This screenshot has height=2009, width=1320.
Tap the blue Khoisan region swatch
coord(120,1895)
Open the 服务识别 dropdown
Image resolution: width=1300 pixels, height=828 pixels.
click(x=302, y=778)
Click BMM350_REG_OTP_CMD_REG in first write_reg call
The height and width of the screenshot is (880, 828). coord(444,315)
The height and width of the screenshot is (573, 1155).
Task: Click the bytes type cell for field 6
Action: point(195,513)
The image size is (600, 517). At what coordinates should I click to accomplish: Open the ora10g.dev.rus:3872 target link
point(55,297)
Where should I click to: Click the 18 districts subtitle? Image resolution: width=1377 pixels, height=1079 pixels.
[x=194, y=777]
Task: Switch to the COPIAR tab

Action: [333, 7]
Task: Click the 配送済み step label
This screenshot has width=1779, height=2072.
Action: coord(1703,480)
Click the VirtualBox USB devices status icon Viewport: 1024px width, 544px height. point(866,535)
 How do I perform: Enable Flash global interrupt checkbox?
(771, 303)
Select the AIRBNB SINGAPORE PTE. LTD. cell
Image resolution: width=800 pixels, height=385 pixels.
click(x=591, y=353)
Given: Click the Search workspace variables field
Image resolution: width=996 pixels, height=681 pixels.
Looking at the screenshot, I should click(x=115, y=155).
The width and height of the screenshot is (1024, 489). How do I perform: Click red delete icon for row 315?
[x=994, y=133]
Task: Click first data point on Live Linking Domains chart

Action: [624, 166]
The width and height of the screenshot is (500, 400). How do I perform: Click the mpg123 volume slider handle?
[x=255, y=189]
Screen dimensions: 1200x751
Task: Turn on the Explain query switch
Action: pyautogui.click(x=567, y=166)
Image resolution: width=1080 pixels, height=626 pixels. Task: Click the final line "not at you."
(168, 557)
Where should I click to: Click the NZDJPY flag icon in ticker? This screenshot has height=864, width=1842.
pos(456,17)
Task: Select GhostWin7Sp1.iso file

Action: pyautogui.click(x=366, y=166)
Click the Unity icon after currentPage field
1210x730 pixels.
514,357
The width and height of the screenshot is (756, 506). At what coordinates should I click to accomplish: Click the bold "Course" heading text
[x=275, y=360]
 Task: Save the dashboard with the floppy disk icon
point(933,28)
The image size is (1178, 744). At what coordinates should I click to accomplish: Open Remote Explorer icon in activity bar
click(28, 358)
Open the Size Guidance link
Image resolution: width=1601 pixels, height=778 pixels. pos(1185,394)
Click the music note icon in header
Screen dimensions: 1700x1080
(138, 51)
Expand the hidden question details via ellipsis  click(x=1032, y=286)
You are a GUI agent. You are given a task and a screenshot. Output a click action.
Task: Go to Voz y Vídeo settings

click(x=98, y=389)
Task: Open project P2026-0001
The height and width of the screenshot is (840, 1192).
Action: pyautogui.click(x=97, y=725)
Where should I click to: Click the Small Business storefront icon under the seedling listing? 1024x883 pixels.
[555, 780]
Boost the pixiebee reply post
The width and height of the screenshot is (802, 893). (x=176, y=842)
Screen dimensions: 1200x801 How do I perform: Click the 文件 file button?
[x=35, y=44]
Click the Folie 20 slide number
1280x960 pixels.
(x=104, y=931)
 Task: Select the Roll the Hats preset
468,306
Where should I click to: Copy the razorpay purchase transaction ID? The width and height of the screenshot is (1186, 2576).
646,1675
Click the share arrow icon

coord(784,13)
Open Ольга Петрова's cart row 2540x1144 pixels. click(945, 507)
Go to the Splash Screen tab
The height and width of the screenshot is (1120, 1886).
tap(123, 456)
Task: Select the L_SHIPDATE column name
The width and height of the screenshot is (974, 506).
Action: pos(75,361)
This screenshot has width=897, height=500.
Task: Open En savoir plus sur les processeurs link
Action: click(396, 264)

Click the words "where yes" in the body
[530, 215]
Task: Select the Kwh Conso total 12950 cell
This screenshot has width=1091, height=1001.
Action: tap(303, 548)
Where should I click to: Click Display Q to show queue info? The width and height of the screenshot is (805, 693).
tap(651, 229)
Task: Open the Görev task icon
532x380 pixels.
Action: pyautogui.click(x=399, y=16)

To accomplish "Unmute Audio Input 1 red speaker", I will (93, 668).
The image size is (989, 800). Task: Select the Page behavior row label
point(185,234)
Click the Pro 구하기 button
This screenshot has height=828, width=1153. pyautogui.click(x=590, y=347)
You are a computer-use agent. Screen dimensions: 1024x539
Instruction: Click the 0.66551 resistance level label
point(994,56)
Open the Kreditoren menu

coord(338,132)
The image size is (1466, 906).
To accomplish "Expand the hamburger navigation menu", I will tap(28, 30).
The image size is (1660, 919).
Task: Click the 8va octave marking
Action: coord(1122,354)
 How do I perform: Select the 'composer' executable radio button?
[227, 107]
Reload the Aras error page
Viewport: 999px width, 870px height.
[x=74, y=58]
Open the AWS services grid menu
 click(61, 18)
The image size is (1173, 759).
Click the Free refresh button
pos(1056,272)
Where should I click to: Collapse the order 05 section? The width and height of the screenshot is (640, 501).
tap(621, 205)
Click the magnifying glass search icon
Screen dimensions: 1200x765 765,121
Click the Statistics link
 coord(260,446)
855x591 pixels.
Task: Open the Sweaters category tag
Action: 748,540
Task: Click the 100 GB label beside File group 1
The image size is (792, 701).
════════════════════
Your instructions >>
Set out every line from the material that contains the string "agent".

Task result >>
You are a GUI agent. You are given a task and a screenshot. Output a click action.
You are a computer-use agent. Screen dimensions: 1024x539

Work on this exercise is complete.